(Beginning of Data excerpts)
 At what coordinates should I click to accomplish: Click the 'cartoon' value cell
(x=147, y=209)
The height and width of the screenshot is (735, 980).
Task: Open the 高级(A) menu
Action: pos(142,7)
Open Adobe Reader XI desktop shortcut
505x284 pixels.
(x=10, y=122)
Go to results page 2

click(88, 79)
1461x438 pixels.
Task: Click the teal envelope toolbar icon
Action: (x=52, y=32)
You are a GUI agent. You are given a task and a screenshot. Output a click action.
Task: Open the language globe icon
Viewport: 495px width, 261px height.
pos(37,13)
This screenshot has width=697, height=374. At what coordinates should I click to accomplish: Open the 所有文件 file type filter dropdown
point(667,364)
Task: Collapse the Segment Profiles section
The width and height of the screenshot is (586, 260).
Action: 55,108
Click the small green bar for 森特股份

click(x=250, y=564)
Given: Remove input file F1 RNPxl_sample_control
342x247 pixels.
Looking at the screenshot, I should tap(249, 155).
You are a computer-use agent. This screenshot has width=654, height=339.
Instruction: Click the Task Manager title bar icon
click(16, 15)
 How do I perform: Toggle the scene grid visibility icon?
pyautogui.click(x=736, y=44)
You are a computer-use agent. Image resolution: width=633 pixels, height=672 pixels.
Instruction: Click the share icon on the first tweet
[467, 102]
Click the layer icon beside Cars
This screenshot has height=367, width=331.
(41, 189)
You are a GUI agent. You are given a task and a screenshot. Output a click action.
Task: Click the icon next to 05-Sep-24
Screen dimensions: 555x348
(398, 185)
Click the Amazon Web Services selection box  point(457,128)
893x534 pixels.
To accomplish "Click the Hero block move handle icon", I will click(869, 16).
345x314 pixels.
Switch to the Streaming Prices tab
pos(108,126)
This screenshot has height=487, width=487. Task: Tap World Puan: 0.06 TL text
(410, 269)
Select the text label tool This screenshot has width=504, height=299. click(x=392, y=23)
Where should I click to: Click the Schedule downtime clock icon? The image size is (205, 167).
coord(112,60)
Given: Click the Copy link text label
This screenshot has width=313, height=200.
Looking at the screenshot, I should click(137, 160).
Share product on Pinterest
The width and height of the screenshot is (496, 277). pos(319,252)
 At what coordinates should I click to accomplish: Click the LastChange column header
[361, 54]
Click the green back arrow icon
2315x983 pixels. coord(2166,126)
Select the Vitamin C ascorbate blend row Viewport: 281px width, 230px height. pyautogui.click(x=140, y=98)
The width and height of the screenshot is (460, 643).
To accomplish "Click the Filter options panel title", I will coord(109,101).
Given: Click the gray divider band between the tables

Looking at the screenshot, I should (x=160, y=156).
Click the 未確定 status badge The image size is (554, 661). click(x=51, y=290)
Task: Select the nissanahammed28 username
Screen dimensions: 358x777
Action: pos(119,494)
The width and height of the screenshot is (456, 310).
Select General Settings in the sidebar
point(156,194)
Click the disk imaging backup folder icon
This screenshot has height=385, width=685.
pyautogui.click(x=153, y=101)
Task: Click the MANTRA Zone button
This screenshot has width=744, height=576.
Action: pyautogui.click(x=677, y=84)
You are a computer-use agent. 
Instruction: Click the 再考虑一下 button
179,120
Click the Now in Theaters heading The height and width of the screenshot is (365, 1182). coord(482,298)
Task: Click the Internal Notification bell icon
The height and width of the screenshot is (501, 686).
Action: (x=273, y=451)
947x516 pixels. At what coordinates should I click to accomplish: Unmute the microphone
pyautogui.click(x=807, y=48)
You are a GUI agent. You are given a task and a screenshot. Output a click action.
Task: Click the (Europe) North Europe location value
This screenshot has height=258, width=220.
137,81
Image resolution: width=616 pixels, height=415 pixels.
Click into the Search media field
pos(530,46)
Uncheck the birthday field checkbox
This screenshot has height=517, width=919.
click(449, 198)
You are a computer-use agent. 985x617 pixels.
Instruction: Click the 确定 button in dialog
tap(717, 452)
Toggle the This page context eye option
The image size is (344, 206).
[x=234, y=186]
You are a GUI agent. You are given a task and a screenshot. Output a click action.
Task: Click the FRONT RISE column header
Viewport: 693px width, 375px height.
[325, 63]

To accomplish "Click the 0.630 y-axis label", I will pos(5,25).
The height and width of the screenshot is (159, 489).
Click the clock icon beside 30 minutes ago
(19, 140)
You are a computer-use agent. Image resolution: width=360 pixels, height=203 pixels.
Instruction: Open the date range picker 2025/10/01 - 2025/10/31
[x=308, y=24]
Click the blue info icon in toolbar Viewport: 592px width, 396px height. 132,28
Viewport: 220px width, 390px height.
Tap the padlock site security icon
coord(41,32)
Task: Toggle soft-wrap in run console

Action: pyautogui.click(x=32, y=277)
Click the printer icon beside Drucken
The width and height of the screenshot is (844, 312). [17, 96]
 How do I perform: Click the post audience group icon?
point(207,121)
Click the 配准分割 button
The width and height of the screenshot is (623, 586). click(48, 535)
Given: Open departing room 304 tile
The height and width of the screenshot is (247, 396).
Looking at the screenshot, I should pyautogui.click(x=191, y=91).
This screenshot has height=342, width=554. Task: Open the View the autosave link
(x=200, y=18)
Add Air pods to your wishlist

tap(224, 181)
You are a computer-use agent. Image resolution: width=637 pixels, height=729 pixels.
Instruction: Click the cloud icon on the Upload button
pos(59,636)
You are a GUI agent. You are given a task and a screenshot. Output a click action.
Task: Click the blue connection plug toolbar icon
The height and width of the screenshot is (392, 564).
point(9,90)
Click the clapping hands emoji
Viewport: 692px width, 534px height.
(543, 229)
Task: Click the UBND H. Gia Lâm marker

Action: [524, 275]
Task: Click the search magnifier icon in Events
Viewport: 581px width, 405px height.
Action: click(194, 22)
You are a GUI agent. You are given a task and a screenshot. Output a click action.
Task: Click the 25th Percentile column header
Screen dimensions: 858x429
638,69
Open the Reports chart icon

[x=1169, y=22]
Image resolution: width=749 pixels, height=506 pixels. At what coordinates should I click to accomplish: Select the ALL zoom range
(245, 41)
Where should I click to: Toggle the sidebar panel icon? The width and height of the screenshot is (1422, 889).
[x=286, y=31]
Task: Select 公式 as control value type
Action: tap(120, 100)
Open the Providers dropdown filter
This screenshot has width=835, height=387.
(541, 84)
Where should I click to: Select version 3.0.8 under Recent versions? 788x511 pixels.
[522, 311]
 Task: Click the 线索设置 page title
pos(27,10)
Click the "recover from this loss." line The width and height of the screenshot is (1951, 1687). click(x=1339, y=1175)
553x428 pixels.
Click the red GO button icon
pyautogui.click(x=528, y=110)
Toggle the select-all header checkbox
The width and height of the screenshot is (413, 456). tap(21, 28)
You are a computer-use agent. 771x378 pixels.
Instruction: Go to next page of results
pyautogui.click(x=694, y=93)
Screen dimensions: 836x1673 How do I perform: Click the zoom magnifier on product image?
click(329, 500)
(End of Data excerpts)
* _Task to complete_
Reproduce each line of the data containing the word "label".

* _Response to the exercise_
Select the text label tool This screenshot has width=504, height=299. click(x=392, y=23)
Given: Click the Copy link text label
To accomplish "Click the 0.630 y-axis label", I will pos(5,25).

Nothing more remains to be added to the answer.